Squiddy’s entry into my life began with my brother Phil’s Fifth Grade career in oceanography that lasted about as long as Johnny Paper’s relationship with Puff the Magic Dragon.  But back before his retirement from the watery world occupied by Jacques Cousteau and the denizens of the deep, Phil was obsessed with all things oceanic.  And since Phil was my idol, I too became a junior oceanographer.   

Time/Life, and National Geographic would feed my brother’s obsession with a monthly supply of books and magazines featuring pictures of foreboding creatures with sharp teeth, and luminous eyes.  But out of all of the pictures in all of those books, one picture firmly set a hook in my little boy imagination.  “No one has actually ever seen or photographed one of these,” my brother explained as he directed my attention to an artist’s rendering.  “Only the damage done to deep-sea diving Sperm Whales proves that giant squids actually exist.”  

Out from the slick pages of one of his books stared an angry-eyed titanic creature that had wrapped its punishing tentacles around a hapless Sperm Whale.  Just at that moment, the squid was in the process of cracking the whale like a Brazil nut, and feeding off of its sorry remains.  If Tyrannosaurus Rexes could swim, this creature would have eaten them like popcorn.       

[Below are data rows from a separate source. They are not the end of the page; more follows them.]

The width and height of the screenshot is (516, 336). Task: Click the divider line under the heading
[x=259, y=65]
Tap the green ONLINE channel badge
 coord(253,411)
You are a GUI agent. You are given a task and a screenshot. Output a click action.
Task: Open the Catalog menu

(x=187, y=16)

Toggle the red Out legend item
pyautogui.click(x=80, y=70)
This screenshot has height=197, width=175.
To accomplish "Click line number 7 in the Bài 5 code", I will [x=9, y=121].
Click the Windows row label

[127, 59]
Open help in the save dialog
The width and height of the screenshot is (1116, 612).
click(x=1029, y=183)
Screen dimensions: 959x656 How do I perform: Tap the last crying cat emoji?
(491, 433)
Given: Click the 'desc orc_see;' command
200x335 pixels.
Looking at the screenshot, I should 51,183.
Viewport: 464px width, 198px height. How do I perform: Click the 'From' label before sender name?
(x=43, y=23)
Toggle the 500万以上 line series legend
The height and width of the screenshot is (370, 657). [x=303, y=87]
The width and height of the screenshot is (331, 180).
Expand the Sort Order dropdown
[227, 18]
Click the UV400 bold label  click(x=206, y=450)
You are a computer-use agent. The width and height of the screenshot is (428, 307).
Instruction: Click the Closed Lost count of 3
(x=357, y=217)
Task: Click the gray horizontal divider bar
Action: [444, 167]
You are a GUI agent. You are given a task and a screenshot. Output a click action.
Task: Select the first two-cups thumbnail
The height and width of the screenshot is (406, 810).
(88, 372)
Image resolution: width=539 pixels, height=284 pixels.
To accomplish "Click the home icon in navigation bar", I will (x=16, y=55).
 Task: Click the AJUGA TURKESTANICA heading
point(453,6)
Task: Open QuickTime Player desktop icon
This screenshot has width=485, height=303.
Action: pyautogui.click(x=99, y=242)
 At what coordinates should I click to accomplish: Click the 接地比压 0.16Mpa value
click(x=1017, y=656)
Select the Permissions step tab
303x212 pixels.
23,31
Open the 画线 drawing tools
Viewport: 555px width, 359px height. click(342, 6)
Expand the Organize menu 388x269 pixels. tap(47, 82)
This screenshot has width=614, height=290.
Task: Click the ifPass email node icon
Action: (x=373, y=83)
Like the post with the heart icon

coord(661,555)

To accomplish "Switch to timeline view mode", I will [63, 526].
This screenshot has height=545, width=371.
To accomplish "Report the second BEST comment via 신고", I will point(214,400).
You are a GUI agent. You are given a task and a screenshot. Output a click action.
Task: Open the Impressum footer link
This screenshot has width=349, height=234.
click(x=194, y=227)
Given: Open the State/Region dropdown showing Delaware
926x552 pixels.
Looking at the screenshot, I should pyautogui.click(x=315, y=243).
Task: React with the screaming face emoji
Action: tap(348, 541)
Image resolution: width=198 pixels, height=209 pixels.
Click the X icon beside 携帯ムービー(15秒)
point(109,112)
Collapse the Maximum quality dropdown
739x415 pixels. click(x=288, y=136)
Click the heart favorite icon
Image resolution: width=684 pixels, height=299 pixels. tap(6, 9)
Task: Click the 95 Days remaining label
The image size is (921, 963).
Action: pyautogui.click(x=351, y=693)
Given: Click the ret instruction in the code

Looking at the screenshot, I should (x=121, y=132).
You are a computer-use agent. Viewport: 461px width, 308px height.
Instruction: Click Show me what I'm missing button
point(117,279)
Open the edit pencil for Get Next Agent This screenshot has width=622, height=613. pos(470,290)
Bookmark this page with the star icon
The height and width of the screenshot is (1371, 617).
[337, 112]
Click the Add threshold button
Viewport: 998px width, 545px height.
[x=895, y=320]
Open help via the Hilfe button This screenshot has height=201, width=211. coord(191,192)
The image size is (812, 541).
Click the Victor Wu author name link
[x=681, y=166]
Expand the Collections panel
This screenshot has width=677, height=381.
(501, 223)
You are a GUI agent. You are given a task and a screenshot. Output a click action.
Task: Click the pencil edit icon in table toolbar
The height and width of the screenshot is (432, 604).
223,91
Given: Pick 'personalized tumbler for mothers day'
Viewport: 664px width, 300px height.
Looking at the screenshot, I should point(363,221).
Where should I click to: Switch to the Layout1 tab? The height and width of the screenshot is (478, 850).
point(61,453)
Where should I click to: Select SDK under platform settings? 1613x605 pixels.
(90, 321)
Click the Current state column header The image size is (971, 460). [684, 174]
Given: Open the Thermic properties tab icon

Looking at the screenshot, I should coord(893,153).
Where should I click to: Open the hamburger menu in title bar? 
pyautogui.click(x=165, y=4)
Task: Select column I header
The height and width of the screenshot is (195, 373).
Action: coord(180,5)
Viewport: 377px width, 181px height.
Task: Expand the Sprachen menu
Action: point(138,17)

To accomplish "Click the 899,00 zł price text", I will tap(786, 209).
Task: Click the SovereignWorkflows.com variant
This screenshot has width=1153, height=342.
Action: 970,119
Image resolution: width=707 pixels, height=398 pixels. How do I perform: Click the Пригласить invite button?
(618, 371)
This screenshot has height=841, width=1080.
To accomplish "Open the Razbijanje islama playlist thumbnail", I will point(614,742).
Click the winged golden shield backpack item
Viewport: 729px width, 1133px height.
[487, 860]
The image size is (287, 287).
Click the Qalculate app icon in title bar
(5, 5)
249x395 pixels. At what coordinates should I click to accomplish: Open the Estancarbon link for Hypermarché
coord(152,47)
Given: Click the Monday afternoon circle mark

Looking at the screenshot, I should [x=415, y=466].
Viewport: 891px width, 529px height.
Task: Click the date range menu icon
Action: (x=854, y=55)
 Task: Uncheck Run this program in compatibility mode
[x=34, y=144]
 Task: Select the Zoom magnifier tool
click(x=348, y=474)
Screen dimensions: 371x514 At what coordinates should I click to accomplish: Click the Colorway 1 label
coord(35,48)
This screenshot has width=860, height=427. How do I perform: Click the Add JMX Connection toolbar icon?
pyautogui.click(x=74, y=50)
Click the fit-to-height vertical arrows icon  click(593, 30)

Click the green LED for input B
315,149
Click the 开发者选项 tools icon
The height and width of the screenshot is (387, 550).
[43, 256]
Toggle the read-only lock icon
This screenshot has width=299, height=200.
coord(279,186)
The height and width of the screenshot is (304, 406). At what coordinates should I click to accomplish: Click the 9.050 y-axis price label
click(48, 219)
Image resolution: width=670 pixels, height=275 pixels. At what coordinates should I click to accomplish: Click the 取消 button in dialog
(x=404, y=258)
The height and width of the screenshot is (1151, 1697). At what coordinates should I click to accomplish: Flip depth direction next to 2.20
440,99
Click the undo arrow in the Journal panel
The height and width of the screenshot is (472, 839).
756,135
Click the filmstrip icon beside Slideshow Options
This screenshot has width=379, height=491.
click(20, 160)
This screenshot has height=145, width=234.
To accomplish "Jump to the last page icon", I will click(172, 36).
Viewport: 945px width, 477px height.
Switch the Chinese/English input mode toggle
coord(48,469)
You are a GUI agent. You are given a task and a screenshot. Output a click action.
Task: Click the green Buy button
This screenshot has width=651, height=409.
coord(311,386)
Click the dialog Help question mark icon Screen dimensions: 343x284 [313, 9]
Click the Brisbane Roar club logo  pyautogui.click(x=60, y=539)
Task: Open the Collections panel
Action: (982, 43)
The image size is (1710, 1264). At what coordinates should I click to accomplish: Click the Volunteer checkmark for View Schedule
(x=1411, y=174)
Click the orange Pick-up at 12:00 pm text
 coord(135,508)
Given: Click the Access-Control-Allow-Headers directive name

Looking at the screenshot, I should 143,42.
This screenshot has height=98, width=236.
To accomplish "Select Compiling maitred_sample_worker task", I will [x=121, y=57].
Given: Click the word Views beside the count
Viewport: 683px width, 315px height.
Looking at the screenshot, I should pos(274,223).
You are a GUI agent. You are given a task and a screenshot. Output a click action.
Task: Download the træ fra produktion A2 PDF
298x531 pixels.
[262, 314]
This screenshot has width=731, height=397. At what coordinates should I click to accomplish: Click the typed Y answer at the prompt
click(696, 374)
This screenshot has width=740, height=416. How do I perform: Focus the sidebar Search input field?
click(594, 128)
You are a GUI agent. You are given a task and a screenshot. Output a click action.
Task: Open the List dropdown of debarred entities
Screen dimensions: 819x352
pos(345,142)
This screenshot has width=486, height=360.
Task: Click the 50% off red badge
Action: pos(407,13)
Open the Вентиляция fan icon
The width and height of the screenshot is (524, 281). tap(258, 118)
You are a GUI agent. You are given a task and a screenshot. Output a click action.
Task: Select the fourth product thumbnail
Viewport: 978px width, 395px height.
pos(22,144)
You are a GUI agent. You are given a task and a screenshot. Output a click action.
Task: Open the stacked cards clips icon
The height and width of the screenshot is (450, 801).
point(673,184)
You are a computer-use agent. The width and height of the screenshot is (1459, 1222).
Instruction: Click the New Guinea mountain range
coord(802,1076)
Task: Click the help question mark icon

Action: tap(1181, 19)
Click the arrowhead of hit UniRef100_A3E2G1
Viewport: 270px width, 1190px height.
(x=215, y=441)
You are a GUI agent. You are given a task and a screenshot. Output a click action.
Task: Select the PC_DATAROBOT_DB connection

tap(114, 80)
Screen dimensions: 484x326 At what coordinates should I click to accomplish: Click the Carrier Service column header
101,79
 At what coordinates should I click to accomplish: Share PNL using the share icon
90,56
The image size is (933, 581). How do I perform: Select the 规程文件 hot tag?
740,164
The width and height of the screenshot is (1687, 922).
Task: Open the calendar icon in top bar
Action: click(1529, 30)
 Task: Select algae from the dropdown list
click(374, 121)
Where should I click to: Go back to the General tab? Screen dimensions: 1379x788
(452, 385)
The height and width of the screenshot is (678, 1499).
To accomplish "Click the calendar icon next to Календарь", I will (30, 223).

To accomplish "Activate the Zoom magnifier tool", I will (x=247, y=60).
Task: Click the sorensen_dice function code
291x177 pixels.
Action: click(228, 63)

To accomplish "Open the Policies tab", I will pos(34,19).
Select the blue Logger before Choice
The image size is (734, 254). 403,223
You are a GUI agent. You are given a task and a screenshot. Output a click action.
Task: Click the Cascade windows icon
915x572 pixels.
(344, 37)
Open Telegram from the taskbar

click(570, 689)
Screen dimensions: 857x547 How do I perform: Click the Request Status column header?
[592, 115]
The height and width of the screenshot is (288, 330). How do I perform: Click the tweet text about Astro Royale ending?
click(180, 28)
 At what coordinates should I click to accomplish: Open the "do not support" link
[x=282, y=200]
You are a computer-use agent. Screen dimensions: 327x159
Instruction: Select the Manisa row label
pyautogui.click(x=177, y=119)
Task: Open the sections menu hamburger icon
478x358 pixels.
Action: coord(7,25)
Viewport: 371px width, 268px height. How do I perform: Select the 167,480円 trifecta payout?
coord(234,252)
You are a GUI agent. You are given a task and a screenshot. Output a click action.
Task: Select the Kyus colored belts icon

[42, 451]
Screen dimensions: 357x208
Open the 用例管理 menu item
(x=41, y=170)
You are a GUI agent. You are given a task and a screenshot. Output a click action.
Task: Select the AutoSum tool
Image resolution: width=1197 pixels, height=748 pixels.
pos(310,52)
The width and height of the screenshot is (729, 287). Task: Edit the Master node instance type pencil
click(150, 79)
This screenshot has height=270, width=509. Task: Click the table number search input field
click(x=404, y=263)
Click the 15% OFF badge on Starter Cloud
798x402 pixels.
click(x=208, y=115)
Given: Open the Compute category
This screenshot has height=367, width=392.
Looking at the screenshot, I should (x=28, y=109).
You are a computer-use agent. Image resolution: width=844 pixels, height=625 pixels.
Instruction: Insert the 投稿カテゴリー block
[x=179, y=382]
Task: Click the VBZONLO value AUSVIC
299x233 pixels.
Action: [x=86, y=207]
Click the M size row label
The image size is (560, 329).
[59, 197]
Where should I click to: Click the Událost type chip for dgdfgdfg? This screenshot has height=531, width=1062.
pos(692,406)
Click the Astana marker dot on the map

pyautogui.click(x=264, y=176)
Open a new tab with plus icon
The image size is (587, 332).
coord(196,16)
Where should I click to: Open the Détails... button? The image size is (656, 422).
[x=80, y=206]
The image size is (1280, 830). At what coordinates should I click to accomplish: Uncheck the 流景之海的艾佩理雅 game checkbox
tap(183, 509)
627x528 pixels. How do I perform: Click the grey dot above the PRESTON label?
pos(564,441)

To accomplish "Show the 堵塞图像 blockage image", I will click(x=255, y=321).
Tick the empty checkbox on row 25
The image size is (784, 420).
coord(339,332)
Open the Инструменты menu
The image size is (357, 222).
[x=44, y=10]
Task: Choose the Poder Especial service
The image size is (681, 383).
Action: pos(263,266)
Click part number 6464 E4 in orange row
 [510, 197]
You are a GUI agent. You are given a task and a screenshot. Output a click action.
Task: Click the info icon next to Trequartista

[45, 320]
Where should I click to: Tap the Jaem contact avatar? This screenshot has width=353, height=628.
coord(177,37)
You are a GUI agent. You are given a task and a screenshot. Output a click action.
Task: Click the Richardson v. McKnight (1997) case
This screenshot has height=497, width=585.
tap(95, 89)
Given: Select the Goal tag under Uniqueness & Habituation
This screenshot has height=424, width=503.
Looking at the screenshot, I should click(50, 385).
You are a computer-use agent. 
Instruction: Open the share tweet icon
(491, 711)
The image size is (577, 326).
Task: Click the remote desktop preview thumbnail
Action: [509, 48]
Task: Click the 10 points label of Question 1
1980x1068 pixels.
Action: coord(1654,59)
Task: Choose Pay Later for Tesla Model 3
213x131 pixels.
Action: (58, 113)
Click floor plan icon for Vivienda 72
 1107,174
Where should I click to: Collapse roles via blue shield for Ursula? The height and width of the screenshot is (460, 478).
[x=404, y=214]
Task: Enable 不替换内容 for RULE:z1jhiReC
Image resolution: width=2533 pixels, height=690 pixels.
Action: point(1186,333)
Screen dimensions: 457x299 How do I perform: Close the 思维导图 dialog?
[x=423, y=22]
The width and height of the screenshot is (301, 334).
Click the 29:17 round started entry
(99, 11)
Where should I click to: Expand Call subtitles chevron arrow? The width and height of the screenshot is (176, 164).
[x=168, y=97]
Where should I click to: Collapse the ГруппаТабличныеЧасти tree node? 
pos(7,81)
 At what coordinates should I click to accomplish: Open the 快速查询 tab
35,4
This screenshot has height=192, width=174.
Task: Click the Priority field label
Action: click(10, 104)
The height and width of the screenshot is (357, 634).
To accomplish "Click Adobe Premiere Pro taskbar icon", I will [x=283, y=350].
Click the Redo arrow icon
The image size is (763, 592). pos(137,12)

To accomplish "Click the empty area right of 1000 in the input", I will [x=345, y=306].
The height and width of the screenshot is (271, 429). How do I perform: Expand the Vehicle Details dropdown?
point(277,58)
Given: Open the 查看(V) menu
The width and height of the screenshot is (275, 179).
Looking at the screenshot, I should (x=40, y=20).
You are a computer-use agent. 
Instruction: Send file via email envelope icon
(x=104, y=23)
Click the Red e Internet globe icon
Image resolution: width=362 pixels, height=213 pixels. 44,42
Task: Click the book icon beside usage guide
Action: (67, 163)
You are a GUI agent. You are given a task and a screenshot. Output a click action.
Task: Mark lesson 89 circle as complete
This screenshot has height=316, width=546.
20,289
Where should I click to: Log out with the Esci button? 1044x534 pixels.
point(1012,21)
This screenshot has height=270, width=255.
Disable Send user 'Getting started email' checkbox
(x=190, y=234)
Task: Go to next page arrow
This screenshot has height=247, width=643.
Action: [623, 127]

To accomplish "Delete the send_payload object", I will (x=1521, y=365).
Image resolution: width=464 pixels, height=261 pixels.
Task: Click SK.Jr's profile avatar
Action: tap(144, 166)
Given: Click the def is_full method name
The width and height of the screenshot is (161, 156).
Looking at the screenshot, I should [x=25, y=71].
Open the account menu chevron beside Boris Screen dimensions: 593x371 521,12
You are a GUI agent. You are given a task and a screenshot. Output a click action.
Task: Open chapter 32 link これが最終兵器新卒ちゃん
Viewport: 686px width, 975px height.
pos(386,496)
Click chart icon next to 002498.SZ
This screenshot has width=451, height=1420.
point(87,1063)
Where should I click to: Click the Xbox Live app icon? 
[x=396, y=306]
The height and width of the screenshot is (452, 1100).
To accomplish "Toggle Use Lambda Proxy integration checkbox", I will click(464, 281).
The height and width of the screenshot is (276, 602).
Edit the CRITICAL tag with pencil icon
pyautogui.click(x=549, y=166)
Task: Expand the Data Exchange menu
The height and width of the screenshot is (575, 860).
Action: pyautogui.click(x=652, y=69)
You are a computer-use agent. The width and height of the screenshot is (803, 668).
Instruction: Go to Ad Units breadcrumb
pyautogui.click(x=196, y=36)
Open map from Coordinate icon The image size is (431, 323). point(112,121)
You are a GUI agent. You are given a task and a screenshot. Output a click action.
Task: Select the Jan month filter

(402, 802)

After laying my five-year-old eyes on that gangly behemoth, it was all-squids-all-of-the-time for me.  In the early 1960’s the stuffed animal kingdom was not known for its biodiversity.  My aunt did her level best to locate a fuzzy stuffed squid.  The furry, effete cephalopoda octopoda vulgarus staring up at me from its newly torn open box was as close as she could get.  Within a day, I had ripped off its silly hat, and lips.  I assigned the creature a surname, a new genus and species, and potentially, a new gender.  Just like that, my best friend was also the most powerful creature on earth (or under the water).  And needless-to-say, being friends with the most powerful creature on earth had its advantages for a five-year-old boy who was scared of the dark.  

Sigmund Freud, the most famous atheist of the Twentieth Century, maintained that God was nothing more than a sophisticated version of my childhood friend, Squiddy.  He asserted that when human beings are scared of the dark, (Here substitute the words, “death,” or “illness,” or any other calamity you wish.), they cling to the concept of God the way a child clings to a transitional object like a Teddy Bear, or a blankie (or a squid that resembles an octopus).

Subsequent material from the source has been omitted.